● **DATA TO USE**
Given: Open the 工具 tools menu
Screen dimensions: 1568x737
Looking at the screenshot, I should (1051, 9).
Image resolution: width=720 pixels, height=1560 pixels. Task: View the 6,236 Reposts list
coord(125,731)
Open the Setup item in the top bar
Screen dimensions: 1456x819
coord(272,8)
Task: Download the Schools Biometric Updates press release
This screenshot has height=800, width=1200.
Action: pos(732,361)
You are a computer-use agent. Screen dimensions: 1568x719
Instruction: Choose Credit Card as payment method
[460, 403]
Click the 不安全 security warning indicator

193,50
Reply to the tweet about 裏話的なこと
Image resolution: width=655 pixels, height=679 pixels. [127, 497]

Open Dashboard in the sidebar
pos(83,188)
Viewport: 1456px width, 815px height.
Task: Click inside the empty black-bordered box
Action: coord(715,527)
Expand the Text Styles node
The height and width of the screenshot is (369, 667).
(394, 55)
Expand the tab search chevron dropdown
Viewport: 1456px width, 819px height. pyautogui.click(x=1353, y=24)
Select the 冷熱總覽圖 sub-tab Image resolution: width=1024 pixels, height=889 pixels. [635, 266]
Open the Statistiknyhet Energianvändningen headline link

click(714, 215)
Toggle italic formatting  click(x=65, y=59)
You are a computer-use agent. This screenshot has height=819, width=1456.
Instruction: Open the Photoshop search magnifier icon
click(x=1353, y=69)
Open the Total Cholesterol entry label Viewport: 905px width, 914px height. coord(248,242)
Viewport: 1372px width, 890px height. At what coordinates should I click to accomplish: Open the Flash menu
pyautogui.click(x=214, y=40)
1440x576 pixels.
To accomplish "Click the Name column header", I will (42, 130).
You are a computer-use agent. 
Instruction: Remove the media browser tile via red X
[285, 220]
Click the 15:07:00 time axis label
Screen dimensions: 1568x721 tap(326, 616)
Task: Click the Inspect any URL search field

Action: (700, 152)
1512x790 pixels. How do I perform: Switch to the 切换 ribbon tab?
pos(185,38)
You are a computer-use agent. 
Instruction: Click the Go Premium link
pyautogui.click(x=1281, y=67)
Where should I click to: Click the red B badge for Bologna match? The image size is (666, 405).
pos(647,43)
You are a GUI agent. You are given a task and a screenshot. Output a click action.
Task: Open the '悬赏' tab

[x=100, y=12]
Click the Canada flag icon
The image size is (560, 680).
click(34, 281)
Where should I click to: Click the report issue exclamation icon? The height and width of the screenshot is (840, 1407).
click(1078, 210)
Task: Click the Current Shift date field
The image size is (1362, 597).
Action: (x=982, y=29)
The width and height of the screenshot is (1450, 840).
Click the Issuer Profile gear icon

● **EXERCISE GOAL**
Rewrite every line of the rows above as a JSON list of strings, one string per line, omitting blank lines.

● **RESPONSE**
[
  "Given: Open the 工具 tools menu",
  "Screen dimensions: 1568x737",
  "Looking at the screenshot, I should (1051, 9).",
  "Image resolution: width=720 pixels, height=1560 pixels. Task: View the 6,236 Reposts list",
  "coord(125,731)",
  "Open the Setup item in the top bar",
  "Screen dimensions: 1456x819",
  "coord(272,8)",
  "Task: Download the Schools Biometric Updates press release",
  "This screenshot has height=800, width=1200.",
  "Action: pos(732,361)",
  "You are a computer-use agent. Screen dimensions: 1568x719",
  "Instruction: Choose Credit Card as payment method",
  "[460, 403]",
  "Click the 不安全 security warning indicator",
  "193,50",
  "Reply to the tweet about 裏話的なこと",
  "Image resolution: width=655 pixels, height=679 pixels. [127, 497]",
  "Open Dashboard in the sidebar",
  "pos(83,188)",
  "Viewport: 1456px width, 815px height.",
  "Task: Click inside the empty black-bordered box",
  "Action: coord(715,527)",
  "Expand the Text Styles node",
  "The height and width of the screenshot is (369, 667).",
  "(394, 55)",
  "Expand the tab search chevron dropdown",
  "Viewport: 1456px width, 819px height. pyautogui.click(x=1353, y=24)",
  "Select the 冷熱總覽圖 sub-tab Image resolution: width=1024 pixels, height=889 pixels. [635, 266]",
  "Open the Statistiknyhet Energianvändningen headline link",
  "click(714, 215)",
  "Toggle italic formatting  click(x=65, y=59)",
  "You are a computer-use agent. This screenshot has height=819, width=1456.",
  "Instruction: Open the Photoshop search magnifier icon",
  "click(x=1353, y=69)",
  "Open the Total Cholesterol entry label Viewport: 905px width, 914px height. coord(248,242)",
  "Viewport: 1372px width, 890px height. At what coordinates should I click to accomplish: Open the Flash menu",
  "pyautogui.click(x=214, y=40)",
  "1440x576 pixels.",
  "To accomplish \"Click the Name column header\", I will (42, 130).",
  "You are a computer-use agent. ",
  "Instruction: Remove the media browser tile via red X",
  "[285, 220]",
  "Click the 15:07:00 time axis label",
  "Screen dimensions: 1568x721 tap(326, 616)",
  "Task: Click the Inspect any URL search field",
  "Action: (700, 152)",
  "1512x790 pixels. How do I perform: Switch to the 切换 ribbon tab?",
  "pos(185,38)",
  "You are a computer-use agent. ",
  "Instruction: Click the Go Premium link",
  "pyautogui.click(x=1281, y=67)",
  "Where should I click to: Click the red B badge for Bologna match? The image size is (666, 405).",
  "pos(647,43)",
  "You are a GUI agent. You are given a task and a screenshot. Output a click action.",
  "Task: Open the '悬赏' tab",
  "[x=100, y=12]",
  "Click the Canada flag icon",
  "The image size is (560, 680).",
  "click(34, 281)",
  "Where should I click to: Click the report issue exclamation icon? The height and width of the screenshot is (840, 1407).",
  "click(1078, 210)",
  "Task: Click the Current Shift date field",
  "The image size is (1362, 597).",
  "Action: (x=982, y=29)",
  "The width and height of the screenshot is (1450, 840).",
  "Click the Issuer Profile gear icon"
]